La censure ne lui faisait pas peur car il s’était armé contre elle. « Le système de censure en Russie est assez complexe, mais je le contournais facilement en ligne… » admet Yurii avec un petit sourire. « Mais en règle générale, les sites d’informations peuvent être rapidement bloqués par une simple décision d’un juge ou d’un procureur s’ils parlent des manifestations. Quant aux réseaux sociaux, ils sont totalement contrôlés par le gouvernement. »
Des exercices militaires russes pour préparer la guerre en Ukraine
Des techniques subsistent pour contrer le Kremlin. « Avec un bon VPN, vous pouvez plus aisément passer les mailles du filet. Il y avait toujours des personnes concernées par la guerre en Ukraine ou nos propres problèmes de société en Russie pour venir me parler. Je me souviens par exemple de la femme d’un prisonnier politique qui m’avait fourni un nombre conséquent d’informations sur les conditions de détention dans la prison de son mari, afin que cela soit rendu public. » Aujourd’hui hélas, Yurii n’a plus « aucun contact » avec ses collègues, pour des raisons qu’il ne tient pas à détailler.

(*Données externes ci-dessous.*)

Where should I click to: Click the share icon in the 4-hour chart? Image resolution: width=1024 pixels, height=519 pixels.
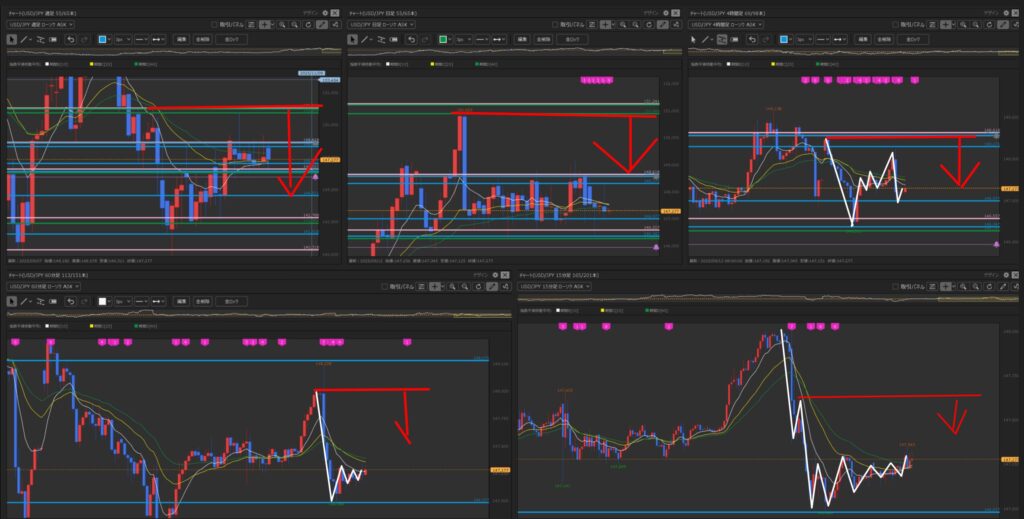click(x=1016, y=24)
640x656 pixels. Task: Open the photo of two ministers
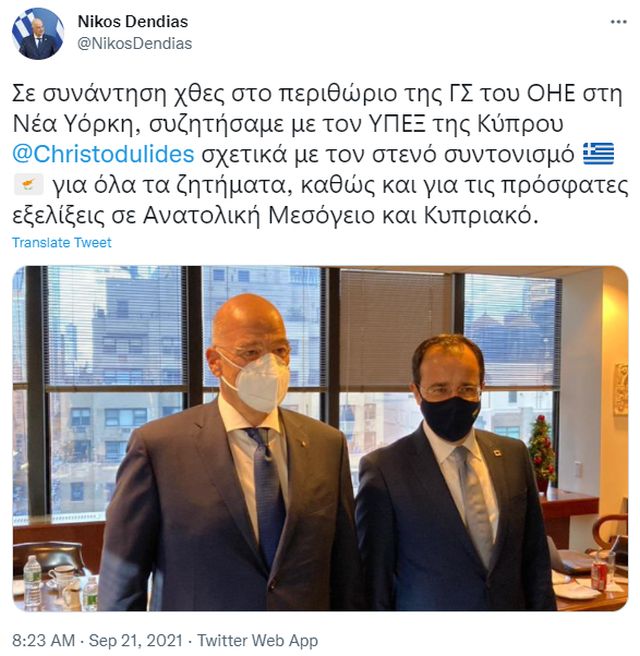[x=320, y=438]
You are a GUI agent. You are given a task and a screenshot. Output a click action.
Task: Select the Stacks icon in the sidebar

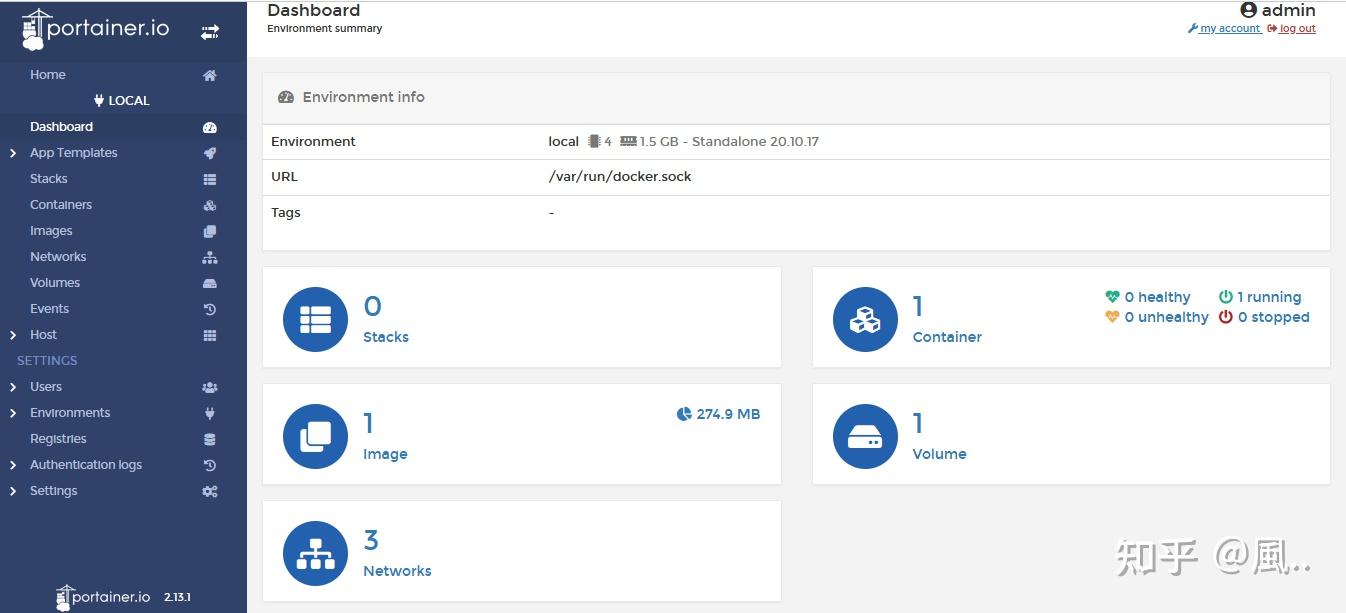(209, 178)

La vie de Yurii bascule la même année, alors qu’il n’était âgé que de 20 ans. La guerre de Crimée avait débuté en 2014 et continuait de faire rage deux ans plus tard, un sujet particulièrement sensible pour le jeune journaliste. L’une de ses connaissances le contacte alors depuis la région de Pskov, lui écrivant qu’il avait observé des hommes de l’armée russe se soumettre à des exercices militaires.
Situé aux frontières de la Lettonie, l’Estonie et la Biélorussie, Pskov est un oblast russe à l’extrême-est du pays. Son contact s’interroge sur la cause des exercices dans la région, pensant que les soldats se rendraient par la suite en Ukraine.
Yurii a alors flairé la bonne information et ne perd pas une seconde pour enquêter. Après la publication de son enquête, un membre du Kremlin l’a contacté pour le menacer. Il a ensuite divulgué les informations personnelles de Yurii sur Internet, l’accusant d’avoir colporté et diffusé des fausses informations sur l’armée russe. S’ensuivit une campagne de harcèlement contre sa personne, comprenant agressions physiques, menaces de mort et d’emprisonnement. Yurii était victime de doxxing, des cyberattaques ayant pour but d’exposer vos données les plus vulnérables, l’empêchant de se réfugier chez lui après la fuite de son adresse.
Un procès expéditif et des menaces de mort
Le jeune homme comprend alors que sa vie est en danger et décide de fuir la Russie la même année, pour se réfugier en Ukraine. Passer la frontière n’a pas présenté de difficultés majeures, ne faisant pas encore l’objet d’un mandat d’arrêt.
Le jeune journaliste précise à plusieurs reprises qu’il demeure un citoyen engagé qui a à cœur de dévoiler la vérité. Il a passé deux ans dans la capitale ukrainienne en poursuivant ses investigations et en demandant l’asile à Kiev. Mais en 2018, après avoir participé à une manifestation contre la guerre, une enquête a été ouverte par le Kremlin.
Un procès s’est tenu par contumace dans la capitale russe, toujours pour divulgation de fausses informations. Sa demande d’asile a été rejetée par Kiev à la même période, sans qu’il n’obtienne la moindre justification. Il lui était désormais impossible de retourner en Russie après avoir été reconnu coupable à son procès, un mandat d’arrêt étant dorénavant actif à son encontre.
La Géorgie ne lui a pas accordé l’asile non plus et Yurii s’est alors tourné vers la France. « La France est un pays démocratique où la liberté de la presse est très forte, je me suis dit que votre pays pourrait m’aider. Je ne savais plus vers qui me tourner », explique-t-il d’un ton impassible.
Yurii compte bien continuer son travail de journaliste en France, mais n’est pas fermé à l’idée d’apprendre un nouveau métier. La Maison des journalistes représente pour lui une halte salvatrice, le temps de reprendre pied et de se protéger de la répression russe.